4.3. Prostate-Specific Membrane Antigen (PSMA)–Targeted PET/CT

Prostate-specific membrane antigen (PSMA) is a cell surface protein that is overexpressed in prostate cancer, as well as in the neovasculature of some solid tumors, including RCC. PSMA-targeted imaging was first described in metastatic RCC by Demirci et al. in 2014 [48]. Small studies have reported the sensitivity of F-DCFPyL PSMA PET/CT in detecting distant metastases to range from 88.9% to 94.7%, compared with 66.7% to 78.0% for conventional CT scans [49][50][51][49,50,51]. For localized renal masses, Golan et al. found that the mean SUVmax of 68Ga-PSMA-11 PET/CT was significantly higher in malignant as compared to benign lesions, and its washout coefficient K2 was significantly lower in cancerous tissue [52]. Gao et al. reported that SUVmax of the same tracer could effectively differentiate high vs. low (WHO/SIUP grade I-II vs.
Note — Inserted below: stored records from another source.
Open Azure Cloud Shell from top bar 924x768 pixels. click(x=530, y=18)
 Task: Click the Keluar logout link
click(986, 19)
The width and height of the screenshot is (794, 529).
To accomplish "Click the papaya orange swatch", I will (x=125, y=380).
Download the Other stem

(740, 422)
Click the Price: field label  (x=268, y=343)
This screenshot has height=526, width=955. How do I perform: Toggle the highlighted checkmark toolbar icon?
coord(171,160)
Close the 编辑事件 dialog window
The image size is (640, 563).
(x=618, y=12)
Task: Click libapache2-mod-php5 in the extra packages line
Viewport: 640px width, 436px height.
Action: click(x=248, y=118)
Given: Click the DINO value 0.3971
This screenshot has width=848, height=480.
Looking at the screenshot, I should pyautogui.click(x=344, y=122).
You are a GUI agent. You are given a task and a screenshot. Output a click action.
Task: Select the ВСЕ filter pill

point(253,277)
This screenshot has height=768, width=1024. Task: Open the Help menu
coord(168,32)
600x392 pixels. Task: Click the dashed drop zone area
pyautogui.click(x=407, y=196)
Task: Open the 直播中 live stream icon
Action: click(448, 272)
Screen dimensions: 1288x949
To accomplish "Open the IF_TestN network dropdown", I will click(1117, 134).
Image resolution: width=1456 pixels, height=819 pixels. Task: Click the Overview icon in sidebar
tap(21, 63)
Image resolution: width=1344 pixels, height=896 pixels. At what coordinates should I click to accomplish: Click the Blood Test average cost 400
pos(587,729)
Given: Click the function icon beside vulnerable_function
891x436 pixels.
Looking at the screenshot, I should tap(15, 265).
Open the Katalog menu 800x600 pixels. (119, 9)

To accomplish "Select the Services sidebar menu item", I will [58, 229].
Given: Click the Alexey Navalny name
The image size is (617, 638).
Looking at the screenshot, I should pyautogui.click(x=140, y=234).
III-IV) grade in 36 cases of clear-cell RCC. Furthermore, 68Ga-PSMA-11 PET/CT could predict the presence of adverse histopathological characteristics, such as necrosis and sarcomatoid and rhabdoid features, with an AUC of 0.89 [53]. Both of these studies, however, have small sample sizes, and are not consistent with prior studies that show a high-background signal, limiting the evaluation of primary masses [54][55][54,55]. In general, most studies of PSMA-targeted PET/CT have included mostly clear-cell RCC, but the few non-clear-cell RCC lesions evaluated by this approach have shown lower uptake than surrounding renal parenchyma [55]. In particular, a meta-analysis described that PSMA PET/CT may also be suitable for chromophobe RCC, due to its relevant PSMA expression [56]. In contrast, only 13.6% of papillary RCC demonstrate a PSMA expression and therefore, FDG PET is the preferred dynamic imaging modality [56][57][56,57]. Based on the inconsistency of PSMA uptake in non-clear-cell RCC, PSMA PET is not appropriate for staging RCC subtypes other than clear-cell and chromophobe RCCs [56][58][56,58].